The IMF provided billions of dollars of funds to bail out the most seriously affected countries and to help stabilise currency values. In return for this assistance, the IMF imposed structural adjustment programs (SAPs) in the region. The SAPs forced austerity, as government spending was reduced and widespread reforms aimed at opening up banking and financial services were imposed. It is worth noting that these reforms are the opposite of those now being enacted and considered as a response to the current credit crunch by developed countries. After achieving the status of successful high-income economy, with a stable democracy, the South Korean government was faced with implementing policy decided in Washington.

The actions of the IMF during the Asian financial crisis are often seen as the high point of the neo-liberal Washington Consensus. Yet, in a practical sense, the crisis also marks the endpoint of that consensus, too. In the West, we refer to the widespread default on foreign debt and the subsequent economic consequences as the ‘Asian financial crisis’. The other term to describe these events, more common in Asia, is the ‘IMF crisis’. The impotence of national governments in the face of debt defaults sent a clear message to Asian governments: if South Korea, a democratic, free-market economy and a member of the OECD, could be treated in such a manner by the IMF, what then for China?

China was largely unaffected by the financial crisis at the time. But had China required similar aid from the IMF, it may not have been forthcoming.
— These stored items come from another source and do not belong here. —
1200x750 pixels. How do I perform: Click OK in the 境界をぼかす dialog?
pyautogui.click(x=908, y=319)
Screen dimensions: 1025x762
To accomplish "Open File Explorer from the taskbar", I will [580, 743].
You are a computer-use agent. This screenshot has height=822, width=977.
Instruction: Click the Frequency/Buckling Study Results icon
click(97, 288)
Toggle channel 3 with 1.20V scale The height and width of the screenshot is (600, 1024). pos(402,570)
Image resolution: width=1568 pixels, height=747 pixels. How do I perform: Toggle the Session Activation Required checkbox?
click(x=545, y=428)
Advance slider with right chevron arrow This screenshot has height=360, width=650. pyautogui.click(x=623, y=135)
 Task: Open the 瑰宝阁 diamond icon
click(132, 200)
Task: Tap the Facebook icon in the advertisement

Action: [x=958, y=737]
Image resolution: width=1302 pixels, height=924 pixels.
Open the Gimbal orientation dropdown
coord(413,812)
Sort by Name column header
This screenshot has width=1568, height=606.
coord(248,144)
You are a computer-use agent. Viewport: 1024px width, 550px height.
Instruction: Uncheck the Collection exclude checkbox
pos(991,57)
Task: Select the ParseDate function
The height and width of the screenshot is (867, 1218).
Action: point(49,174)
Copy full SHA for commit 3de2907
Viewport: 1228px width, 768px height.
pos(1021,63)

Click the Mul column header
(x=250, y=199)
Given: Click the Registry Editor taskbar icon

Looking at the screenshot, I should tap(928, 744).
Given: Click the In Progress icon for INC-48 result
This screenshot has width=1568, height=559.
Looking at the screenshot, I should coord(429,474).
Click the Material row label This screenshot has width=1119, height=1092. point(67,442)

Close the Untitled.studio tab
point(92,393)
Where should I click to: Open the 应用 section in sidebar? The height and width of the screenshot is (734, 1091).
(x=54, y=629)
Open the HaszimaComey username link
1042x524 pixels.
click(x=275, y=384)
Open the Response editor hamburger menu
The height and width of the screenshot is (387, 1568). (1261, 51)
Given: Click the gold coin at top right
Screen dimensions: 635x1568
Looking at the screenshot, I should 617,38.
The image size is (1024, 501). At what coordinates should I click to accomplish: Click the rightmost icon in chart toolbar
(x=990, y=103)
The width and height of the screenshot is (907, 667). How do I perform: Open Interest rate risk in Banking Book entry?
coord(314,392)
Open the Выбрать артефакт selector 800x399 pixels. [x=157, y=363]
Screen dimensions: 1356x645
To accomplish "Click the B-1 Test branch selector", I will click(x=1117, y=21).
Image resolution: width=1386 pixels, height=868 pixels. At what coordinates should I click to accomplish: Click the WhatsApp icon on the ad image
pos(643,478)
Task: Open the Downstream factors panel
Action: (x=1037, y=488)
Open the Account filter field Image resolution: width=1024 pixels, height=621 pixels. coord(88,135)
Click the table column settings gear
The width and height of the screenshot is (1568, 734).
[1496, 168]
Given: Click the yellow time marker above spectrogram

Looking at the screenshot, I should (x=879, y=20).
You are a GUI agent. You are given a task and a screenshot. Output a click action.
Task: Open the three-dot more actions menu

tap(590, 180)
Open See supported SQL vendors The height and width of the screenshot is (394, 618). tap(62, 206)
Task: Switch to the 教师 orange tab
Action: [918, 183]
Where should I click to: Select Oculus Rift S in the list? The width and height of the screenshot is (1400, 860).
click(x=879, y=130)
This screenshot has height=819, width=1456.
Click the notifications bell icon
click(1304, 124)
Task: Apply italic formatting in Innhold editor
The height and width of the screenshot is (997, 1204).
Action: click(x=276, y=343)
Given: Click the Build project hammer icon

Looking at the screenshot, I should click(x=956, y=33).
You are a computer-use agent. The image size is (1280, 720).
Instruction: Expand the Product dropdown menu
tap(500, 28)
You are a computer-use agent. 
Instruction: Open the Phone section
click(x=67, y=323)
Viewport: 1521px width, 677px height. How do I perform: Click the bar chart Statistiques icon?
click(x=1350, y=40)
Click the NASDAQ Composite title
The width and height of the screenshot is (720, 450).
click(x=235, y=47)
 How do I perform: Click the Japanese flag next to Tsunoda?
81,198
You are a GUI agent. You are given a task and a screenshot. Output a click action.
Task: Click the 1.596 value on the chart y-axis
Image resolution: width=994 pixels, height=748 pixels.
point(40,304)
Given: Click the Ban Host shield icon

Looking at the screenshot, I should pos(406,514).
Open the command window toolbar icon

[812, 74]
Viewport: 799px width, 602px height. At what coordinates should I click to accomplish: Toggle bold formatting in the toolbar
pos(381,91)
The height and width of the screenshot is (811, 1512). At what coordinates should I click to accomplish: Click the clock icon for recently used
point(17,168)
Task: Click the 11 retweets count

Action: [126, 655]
The reserves that the IMF can command are woefully inadequate to bail out an economy the size of China. Today, China’s economy is almost four times as large as it was in 1997. More than this, China’s communist leadership clearly has more to fear than democratic South Korea from interference in its domestic affairs from the IMF.

The shift to savings

The immediate response to the crisis was a dramatic fall in investment rates throughout the region as capital was returned to the developed world. Deficits on these countries’ current accounts – the balance of payments going in and out – quickly turned to surplus. But despite the threat of economic collapse, the dynamic growth of Asia soon resumed. Investment rates began to increase to former levels, and have recently surpassed pre-crisis rates.

The difference this time was that these soaring investment rates were financed by domestic savings rather than foreign loans. Investment rates in developing Asia are double those seen in developed economies, and yet these same economies are also exporting capital to the developed world. The relationship of debtor and creditor switched as a result of the crisis; Asia became a net exporter of capital to the developed world. The destination of much of this excess capital was America, and to a lesser extent the United Kingdom. As current account surpluses rose in Asia, current account deficits soared in America and the UK.

See graphs comparing international levels of investment and current account balances

The experience of the 1997/98 Asian financial crisis resulted in developing nations pursuing policies to build up foreign-exchange reserves as a safeguard against future crises. But the build-up of foreign-exchange reserves also reflects the success of economic growth within developing nations. Now, many countries are coming up against the logistical limits to already-high rates of investment. China is reinvesting over 40 per cent of the wealth it creates. In the process, millions of people are being brought into the labour market each year. But in order to build new factories, cities, roads and airports, China needs to produce or to import increasing amounts of raw material and fuel, and requires a constantly increasing supply of skilled and educated workers. It takes a long time to train skilled workers and develop infrastructure, so adding more and more money can’t always produce results. In the meantime, China is lending the funds it cannot immediately use to the West.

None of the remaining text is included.